Padişah İpsilanti Efendi davacı makamında ayakta durmaktadır. Padişah minderde bağdaş kurmak üzereyken, Kadı Efendi kükrer: “Begüm, hasmınla mürafaa-i şer’ olunacaksın (beyim, davacı ile yüzleştirileceksin), ayağa kalk!” Padişah kalkar kendisini savunması istenince hata ettiğini belirtir.
Kadı efendi “kısasa kısas” hükmünü veriri. Hüküm gereğince Padişahın da eli kesilecektir. Dinleyenler dehşete ve hayretten dona kalırlar. İpsilanti Efendi’nin eli, ayağı titremeye başlamıştır.
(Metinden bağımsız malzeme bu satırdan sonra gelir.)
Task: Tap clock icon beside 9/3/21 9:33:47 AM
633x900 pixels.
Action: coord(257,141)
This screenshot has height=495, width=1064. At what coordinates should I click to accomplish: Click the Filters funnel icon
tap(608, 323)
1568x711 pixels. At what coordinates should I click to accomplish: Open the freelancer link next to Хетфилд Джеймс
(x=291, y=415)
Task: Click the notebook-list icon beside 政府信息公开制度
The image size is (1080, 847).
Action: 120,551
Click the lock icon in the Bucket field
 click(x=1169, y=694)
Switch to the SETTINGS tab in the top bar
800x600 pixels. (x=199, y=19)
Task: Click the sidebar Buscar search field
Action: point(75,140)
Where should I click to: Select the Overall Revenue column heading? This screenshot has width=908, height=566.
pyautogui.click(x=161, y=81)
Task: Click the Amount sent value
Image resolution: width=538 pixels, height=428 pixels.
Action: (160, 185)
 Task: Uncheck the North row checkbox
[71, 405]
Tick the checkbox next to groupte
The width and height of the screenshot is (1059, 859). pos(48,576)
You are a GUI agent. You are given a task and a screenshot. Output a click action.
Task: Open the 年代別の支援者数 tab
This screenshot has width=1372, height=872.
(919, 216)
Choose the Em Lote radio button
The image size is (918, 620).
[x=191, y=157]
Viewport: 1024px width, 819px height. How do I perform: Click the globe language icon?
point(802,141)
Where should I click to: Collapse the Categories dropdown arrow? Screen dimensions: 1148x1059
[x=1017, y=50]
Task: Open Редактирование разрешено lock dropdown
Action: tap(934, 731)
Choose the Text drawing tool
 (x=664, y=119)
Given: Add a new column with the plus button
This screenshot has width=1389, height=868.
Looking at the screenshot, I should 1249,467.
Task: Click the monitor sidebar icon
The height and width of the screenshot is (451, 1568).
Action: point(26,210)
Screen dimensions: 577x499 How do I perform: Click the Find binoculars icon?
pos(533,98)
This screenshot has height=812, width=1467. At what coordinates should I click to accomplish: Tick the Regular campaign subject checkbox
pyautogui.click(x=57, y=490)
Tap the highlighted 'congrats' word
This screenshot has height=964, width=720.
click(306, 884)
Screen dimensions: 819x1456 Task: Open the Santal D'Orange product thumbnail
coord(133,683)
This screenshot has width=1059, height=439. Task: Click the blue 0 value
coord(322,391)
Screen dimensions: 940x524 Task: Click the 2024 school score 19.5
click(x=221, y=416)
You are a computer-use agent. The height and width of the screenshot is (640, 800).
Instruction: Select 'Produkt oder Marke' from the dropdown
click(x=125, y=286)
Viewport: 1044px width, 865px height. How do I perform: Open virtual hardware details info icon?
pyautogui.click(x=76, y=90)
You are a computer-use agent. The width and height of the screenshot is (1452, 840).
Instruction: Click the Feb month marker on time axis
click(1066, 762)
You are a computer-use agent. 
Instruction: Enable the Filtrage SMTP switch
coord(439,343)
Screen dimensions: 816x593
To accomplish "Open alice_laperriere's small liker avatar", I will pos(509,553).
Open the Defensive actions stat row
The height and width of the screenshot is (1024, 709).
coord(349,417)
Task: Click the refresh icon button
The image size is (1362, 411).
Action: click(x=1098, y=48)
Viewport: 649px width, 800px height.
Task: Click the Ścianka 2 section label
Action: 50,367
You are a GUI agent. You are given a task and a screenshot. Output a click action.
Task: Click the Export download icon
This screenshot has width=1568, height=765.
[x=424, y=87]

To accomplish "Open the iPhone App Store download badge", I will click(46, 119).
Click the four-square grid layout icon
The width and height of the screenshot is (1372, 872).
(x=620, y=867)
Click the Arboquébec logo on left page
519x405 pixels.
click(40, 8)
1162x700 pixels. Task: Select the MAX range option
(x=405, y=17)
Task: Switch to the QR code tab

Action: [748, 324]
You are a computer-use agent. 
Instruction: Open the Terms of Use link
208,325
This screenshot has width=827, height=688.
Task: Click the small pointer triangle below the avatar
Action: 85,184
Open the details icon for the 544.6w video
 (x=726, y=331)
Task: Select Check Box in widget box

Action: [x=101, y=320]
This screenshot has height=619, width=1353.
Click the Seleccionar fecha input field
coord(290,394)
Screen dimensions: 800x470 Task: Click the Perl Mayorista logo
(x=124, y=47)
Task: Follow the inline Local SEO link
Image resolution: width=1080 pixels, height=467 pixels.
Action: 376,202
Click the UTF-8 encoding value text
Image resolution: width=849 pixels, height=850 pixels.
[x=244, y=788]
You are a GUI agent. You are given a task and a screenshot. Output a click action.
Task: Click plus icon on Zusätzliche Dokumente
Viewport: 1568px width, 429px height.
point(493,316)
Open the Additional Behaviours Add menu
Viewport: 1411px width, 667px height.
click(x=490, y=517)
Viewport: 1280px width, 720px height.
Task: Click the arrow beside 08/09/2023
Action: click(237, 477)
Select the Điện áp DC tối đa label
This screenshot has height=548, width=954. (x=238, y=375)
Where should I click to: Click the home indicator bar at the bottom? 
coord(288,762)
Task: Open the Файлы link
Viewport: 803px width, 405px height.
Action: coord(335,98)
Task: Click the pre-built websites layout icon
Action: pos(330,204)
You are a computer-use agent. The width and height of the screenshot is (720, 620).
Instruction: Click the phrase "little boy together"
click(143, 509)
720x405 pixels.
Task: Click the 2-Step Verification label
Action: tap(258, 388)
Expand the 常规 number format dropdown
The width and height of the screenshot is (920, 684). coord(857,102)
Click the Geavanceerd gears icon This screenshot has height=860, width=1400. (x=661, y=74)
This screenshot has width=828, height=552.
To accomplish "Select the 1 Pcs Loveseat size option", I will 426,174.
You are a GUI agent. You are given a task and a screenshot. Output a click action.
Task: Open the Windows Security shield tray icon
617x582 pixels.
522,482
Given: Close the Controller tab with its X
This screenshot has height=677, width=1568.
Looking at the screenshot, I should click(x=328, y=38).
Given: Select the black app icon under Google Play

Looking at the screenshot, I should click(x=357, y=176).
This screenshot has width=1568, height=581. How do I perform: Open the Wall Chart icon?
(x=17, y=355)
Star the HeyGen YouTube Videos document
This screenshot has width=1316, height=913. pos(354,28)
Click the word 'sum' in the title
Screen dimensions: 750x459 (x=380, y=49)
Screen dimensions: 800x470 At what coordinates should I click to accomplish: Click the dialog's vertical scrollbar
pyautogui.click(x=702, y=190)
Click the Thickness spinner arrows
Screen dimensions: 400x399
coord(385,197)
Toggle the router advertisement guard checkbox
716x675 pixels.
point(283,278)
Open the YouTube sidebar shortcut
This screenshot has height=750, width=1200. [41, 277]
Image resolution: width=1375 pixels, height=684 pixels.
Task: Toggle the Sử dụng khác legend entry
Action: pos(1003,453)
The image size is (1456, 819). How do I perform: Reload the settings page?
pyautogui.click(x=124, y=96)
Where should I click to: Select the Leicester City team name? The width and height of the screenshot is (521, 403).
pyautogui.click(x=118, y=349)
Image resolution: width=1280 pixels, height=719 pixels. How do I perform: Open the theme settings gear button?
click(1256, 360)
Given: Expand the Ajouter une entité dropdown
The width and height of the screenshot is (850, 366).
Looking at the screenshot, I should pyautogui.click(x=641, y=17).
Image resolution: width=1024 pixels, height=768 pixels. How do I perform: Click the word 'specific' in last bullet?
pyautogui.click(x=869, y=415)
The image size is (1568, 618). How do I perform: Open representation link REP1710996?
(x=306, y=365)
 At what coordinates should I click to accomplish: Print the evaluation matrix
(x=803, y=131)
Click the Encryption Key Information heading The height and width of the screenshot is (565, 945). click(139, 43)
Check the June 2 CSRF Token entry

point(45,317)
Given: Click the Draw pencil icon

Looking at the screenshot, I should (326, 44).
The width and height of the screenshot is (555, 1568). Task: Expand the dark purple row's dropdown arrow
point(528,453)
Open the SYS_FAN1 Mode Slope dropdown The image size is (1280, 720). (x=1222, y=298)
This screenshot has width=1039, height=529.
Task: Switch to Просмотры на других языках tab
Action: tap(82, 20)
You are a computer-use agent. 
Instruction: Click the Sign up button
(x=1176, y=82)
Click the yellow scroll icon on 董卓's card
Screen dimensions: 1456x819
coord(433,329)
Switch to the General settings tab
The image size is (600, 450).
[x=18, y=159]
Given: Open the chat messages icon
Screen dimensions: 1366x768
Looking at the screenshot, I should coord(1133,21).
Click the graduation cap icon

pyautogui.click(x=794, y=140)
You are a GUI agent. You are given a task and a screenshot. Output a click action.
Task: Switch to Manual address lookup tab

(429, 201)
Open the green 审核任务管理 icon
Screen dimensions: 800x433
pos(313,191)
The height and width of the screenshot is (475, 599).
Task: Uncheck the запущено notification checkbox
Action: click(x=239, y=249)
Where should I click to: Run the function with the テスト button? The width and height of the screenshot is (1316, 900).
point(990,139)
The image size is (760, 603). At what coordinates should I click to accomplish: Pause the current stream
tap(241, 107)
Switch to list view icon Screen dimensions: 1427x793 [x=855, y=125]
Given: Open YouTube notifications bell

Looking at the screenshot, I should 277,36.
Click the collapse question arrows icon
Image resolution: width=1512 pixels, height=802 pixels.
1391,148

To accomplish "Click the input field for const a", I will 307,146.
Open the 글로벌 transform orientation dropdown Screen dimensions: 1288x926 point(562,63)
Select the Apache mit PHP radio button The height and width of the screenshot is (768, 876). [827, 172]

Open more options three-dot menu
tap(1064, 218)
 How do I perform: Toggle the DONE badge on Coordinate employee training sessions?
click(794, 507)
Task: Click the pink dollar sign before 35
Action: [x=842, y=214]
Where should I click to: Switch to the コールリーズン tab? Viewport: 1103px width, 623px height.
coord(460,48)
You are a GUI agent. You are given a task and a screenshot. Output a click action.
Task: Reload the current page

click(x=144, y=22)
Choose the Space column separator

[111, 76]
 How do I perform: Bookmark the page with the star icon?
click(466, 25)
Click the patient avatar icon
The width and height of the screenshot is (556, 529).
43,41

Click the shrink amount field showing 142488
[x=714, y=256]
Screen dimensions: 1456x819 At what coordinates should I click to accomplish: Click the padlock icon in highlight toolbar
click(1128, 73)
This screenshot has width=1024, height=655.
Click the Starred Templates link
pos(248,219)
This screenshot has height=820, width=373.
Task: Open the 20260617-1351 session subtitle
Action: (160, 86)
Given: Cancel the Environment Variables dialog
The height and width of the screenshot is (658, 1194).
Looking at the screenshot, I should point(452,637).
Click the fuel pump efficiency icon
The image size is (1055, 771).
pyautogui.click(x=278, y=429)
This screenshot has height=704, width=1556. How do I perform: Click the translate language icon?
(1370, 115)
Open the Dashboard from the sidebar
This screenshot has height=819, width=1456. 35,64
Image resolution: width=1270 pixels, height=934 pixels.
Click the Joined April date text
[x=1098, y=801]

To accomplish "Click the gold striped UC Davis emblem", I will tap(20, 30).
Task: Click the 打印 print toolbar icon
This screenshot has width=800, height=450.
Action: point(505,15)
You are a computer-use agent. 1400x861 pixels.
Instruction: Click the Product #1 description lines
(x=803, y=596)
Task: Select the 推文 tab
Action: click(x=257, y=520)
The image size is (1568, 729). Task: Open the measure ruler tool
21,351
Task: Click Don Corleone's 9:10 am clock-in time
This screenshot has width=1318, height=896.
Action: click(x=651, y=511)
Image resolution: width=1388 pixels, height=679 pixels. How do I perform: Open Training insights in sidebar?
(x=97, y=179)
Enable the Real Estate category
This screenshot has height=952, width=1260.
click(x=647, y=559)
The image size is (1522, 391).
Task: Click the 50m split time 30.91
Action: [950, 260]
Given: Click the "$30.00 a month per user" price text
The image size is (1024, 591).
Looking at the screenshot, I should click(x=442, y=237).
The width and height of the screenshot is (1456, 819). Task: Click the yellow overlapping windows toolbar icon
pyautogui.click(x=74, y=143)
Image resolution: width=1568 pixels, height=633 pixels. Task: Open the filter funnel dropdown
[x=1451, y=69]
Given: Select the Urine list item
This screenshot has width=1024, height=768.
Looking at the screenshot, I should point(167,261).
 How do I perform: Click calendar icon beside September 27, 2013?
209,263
Aklı başına gelir gibi olunca kendisini padişahın ayaklarına atlar: “Davadan vazgeçtim. İslam adaletinin büyüklüğü karşısında küçüldüm. Böyle bir cihangirin elini kestirip kıyamete kadar lanetlenmeyi göze alamam .”
Fatih’in eli kesilmekten kurtulur. Ama tazminat ödemeye mahkûm olur. Diyeti şahsi gelirinden öder. Ayrıca bir de ev verir. Mahkeme sona erip herkes çıktıktan sonra, padişah, kadıya döner: “Bak a Hızır Çelebi, bu padişahtır deyu iltimas eyleseydin, şer-i şerife mugayir hüküm verseydin şu kılıçla başını koparırdım.” Kadı Hızır Çelebi minderini kaldırır, minderin altında duran demir topuzu padişaha gösterir:
“Siz de padişahlığınıza mağruren hükmü tanımasaydınız billahi bu topuzla başınızı ezerdim” der. Her iki tarafta adaletin adil uygulanmasını savunur. Haklı olanın güçlü olacağı, Adaletin her kesime de adil uygulanacağı, Osmanlı örneğindeki bu adalet anlayışına günümüzde ne kadar çok ihtiyaç var.